Do his doctors know how desperate your situation has become? I would call the doctors’ offices asking if they have any resources on how to get more help with caregiving. I’m sure that’s a situation they see come up pretty often. If there is a social worker affiliated with the office they may know of community resources that you’re eligible for.

I also wouldn’t shy away from asking his son for any help he’s able to give. Even though the son has his own problems with being newly married, if he has a decent relationship with your husband he would probably want to do something to help if he’s able to. It might be better to let him get involved now than before things get any worse.

Oh man.

The only advice I can give you is hook up with someone or some organization that is really hip to all the different social/charitable programs out there - many are hard to find, even online or in the phone book. Maybe United Way or the link nicole1912 posted. Try everything.

A neighbor of mine, older lady, lost most of her benefits in October and is basically penniless save for a little food stamp help. So far she hasn’t found a job but I talked to her today; she took in some renters and that’s at least allowing her to make her utility payments. And, she’s in a tiny old 800 square foot house. Not ideal but it’s working for her right now; don’t give up on the renter/boarder idea!

Take care of yourself first, hold onto that frontier Texas gumption and guts…

I am so sorry for what you are going through. I’m going through some major stuff myself. So I feel for you. At least you have each other, for what it’s worth.

I have plenty of room in my big house and I’m all alone, but I’m in Ohio. :frowning:

Oh my God. You people are incredible. I don’t know where to begin, but I’ll try to remember to go in order.

Zsofia, I’m in the metroplex in Dallas. I’ve lived in and around this area my whole life and unfortunately, I’ve never seen or heard of anything like this. However, I have one high-falutin’ distant aunt who really knows her way around charities, so I can pick her brain to see if she’s ever known of something like that. Plus, the United Way is an awesome thought too Thank you for the suggestions.

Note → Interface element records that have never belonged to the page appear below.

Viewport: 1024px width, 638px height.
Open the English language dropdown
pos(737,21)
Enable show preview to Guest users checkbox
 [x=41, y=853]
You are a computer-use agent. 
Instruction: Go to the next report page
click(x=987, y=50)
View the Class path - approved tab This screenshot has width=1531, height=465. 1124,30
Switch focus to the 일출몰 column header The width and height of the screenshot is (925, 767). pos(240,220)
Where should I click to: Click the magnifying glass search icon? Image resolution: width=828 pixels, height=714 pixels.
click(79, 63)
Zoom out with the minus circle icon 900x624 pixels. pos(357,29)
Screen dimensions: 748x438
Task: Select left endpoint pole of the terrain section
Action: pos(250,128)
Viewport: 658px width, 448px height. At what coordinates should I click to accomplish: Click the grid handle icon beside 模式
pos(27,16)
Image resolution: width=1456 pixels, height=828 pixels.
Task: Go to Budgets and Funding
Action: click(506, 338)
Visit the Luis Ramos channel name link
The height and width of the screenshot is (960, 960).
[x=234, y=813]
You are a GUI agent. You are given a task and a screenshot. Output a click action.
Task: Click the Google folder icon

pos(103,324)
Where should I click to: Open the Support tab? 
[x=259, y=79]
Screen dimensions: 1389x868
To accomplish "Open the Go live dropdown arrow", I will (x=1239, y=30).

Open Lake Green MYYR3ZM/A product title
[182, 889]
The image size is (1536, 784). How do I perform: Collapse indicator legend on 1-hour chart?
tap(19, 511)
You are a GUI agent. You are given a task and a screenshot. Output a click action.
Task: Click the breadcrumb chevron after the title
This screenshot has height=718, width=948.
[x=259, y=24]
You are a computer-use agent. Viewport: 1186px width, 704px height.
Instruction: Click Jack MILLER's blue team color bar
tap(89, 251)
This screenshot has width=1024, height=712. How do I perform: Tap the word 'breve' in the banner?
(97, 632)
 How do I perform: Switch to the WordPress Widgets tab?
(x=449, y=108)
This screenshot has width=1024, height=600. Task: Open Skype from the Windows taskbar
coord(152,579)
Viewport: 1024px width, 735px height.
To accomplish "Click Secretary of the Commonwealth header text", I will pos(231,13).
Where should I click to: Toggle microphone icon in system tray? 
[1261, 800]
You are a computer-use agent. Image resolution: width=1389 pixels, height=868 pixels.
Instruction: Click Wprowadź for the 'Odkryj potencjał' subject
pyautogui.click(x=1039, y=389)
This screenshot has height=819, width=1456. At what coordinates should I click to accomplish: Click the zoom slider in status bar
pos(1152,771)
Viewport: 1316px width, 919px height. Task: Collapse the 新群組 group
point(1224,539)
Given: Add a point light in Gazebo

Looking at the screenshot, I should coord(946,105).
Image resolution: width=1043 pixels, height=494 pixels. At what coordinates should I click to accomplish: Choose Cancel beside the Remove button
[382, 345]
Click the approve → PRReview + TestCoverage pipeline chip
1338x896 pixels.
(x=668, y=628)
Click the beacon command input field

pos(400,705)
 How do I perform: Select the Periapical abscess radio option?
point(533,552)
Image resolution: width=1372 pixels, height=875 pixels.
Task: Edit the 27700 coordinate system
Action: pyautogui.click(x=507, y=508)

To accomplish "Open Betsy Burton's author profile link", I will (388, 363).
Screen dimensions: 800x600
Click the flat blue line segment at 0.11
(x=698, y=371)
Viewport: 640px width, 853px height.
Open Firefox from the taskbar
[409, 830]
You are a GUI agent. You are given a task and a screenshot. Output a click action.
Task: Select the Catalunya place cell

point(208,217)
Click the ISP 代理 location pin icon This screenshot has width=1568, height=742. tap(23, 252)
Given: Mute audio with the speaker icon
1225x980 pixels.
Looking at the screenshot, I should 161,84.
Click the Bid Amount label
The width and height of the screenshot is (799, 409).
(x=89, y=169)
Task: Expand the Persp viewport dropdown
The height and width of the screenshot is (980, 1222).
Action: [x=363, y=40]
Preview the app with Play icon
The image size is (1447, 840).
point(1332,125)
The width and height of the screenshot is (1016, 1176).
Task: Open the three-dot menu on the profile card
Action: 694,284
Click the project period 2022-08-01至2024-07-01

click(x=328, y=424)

nicole, I’m going to poke around online whenever I get done with this post and see if there’s something equivalent here to what you’ve mentioned. I do know that there’s pro-bono law services in these parts, it just never crossed my mind to seek them out. < smacks forehead > And yes, I’m in Texas. You were spot on. :slight_smile: Thank you for your help.

CitizenPained, I was pretty much completely agoraphobic for over the past decade. I just got ‘well’ enough to hold down a part-time job in late 2009. I held that until I left in July to take care of Jaceson. And as a side note, I do really miss my Meals on Wheels folks. They were terrific. :frowning: Anyway, they made him leave work around the first of October, saying it was FMLA until he got well. If he didn’t, he’d transition to short- and then long-term disability seamlessly.

Well, they were either misinformed or didn’t know what they were talking about in the first place. We only found out last week there’d be a gap. Then we found out about the insurance we wouldn’t be able to afford and I haven’t found a job yet, even at a fast food place. Plus like I said, we’ve always been hand-to-mouth anyway, so this sinks us. However, we’d love a card from your son! I’ll PM you with it. Thank you both.

Okay, this is getting to be a pretty long post, so I’ll stop here and continue the rest in another.